Top of Dataset excerpts

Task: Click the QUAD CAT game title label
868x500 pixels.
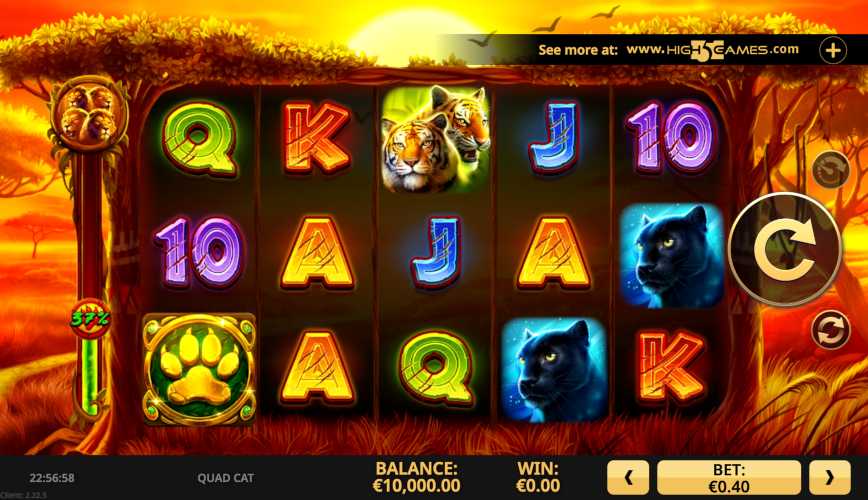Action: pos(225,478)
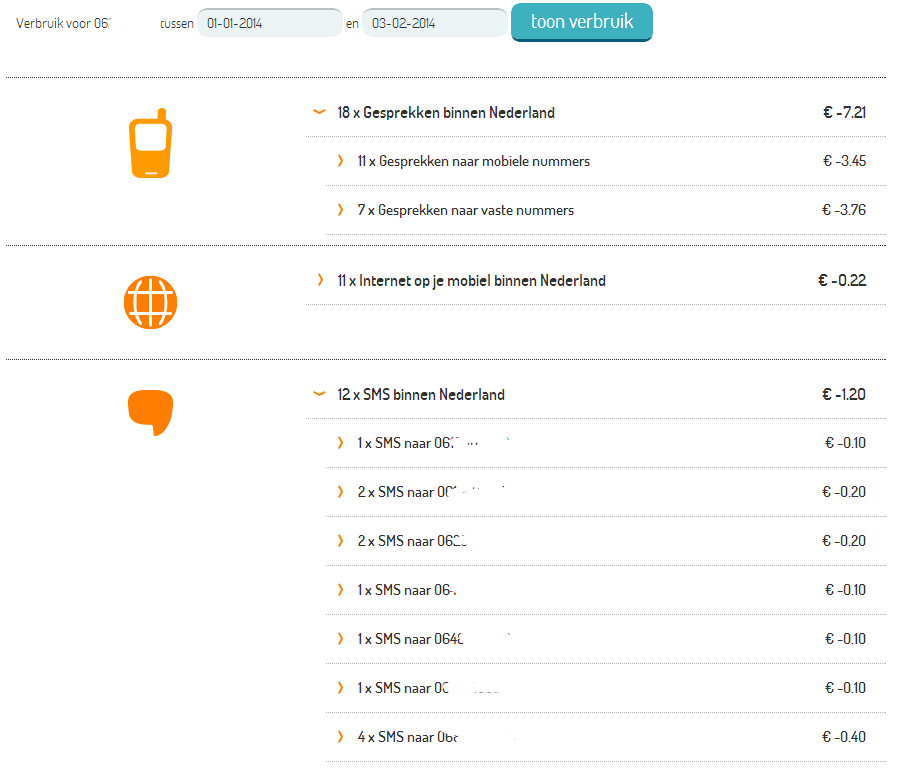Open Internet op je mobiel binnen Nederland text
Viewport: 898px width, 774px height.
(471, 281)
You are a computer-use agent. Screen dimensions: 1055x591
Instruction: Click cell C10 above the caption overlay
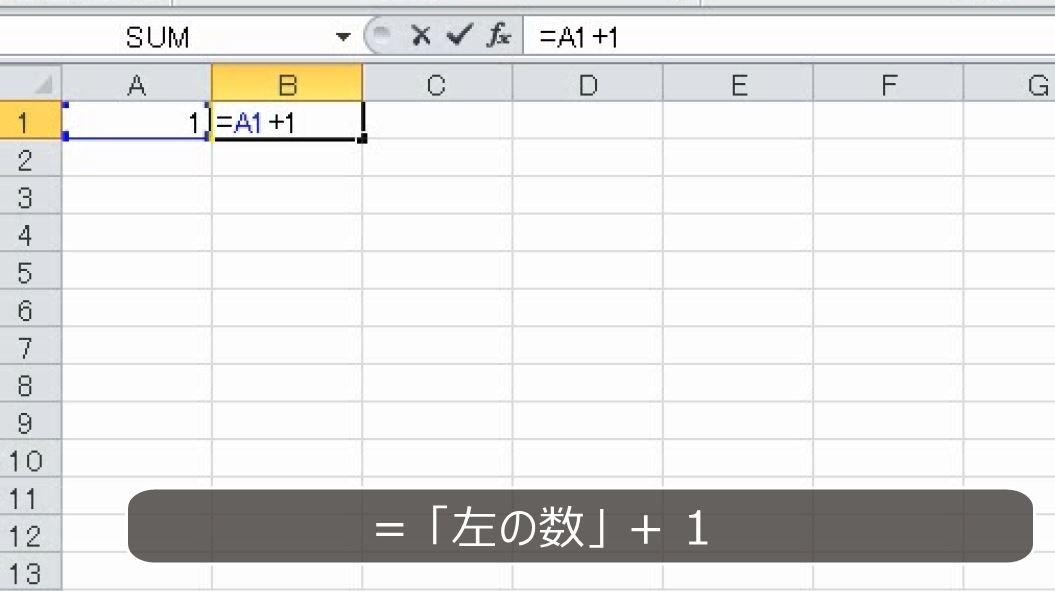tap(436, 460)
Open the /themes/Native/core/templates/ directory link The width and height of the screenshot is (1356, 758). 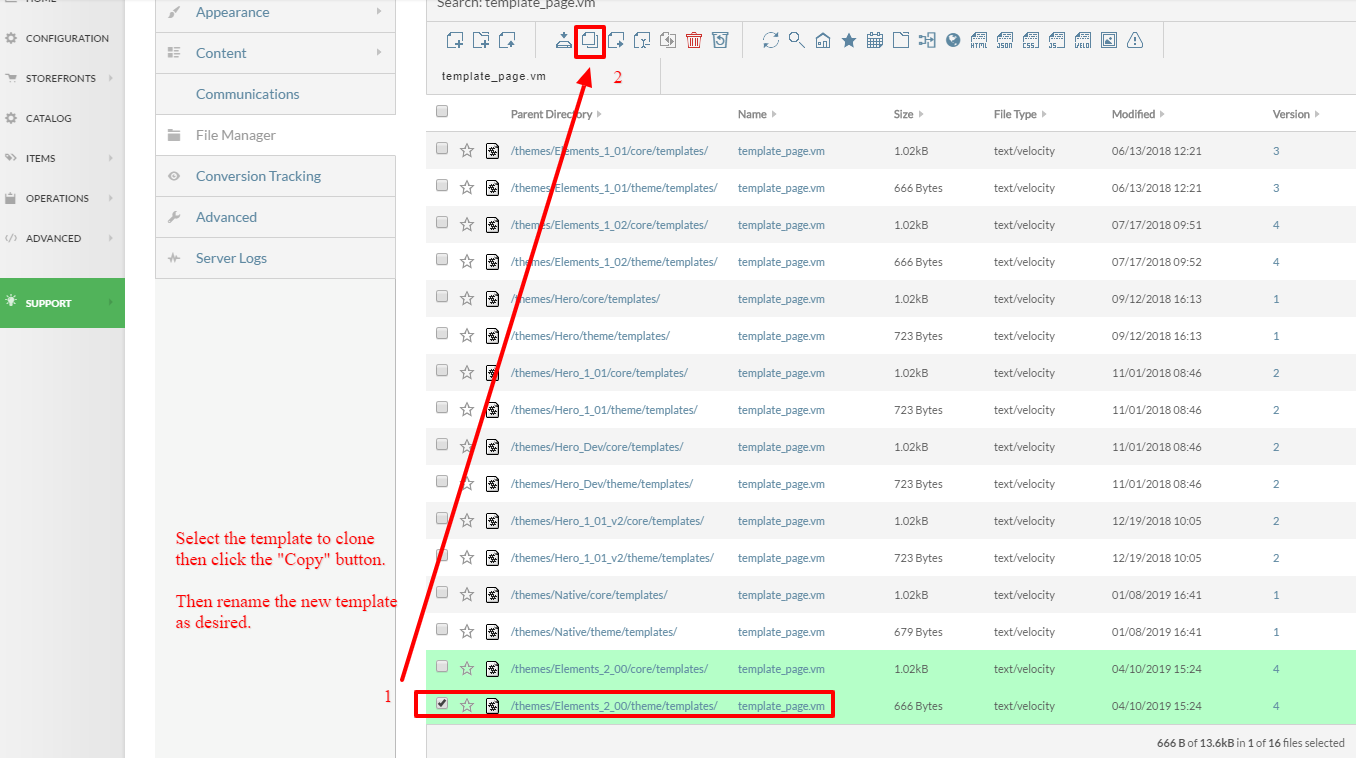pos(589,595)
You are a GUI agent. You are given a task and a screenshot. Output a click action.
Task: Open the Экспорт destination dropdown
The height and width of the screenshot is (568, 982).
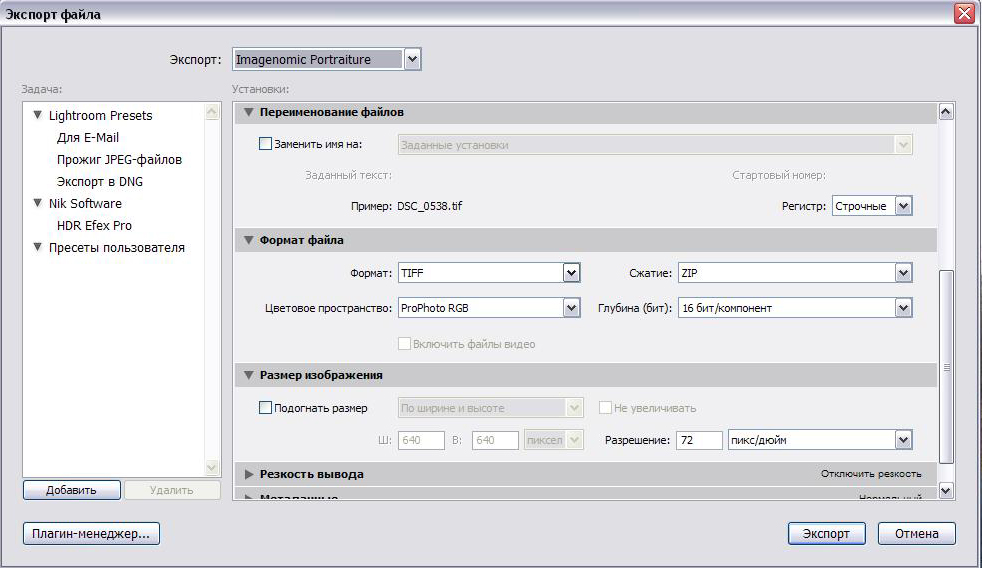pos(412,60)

Bottom of Dataset excerpts
Top of Dataset excerpts

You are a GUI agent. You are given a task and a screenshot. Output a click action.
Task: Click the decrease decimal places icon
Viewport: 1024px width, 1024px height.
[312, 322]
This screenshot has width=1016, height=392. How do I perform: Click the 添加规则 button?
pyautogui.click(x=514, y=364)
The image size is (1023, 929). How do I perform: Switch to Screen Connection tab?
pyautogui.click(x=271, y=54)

Bottom of Dataset excerpts

◆ Task to carry out ◆
From the records above, quote word for word only the lines beginning at the line that has "Task: Click the QUAD CAT game title label" and stopping after the line that has "You are a computer-use". Omit the pictures.

◆ Output for this task ◆
Task: Click the QUAD CAT game title label
868x500 pixels.
Action: pos(225,478)
Open Internet op je mobiel binnen Nederland text
Viewport: 898px width, 774px height.
(471, 281)
You are a computer-use agent. Screen dimensions: 1055x591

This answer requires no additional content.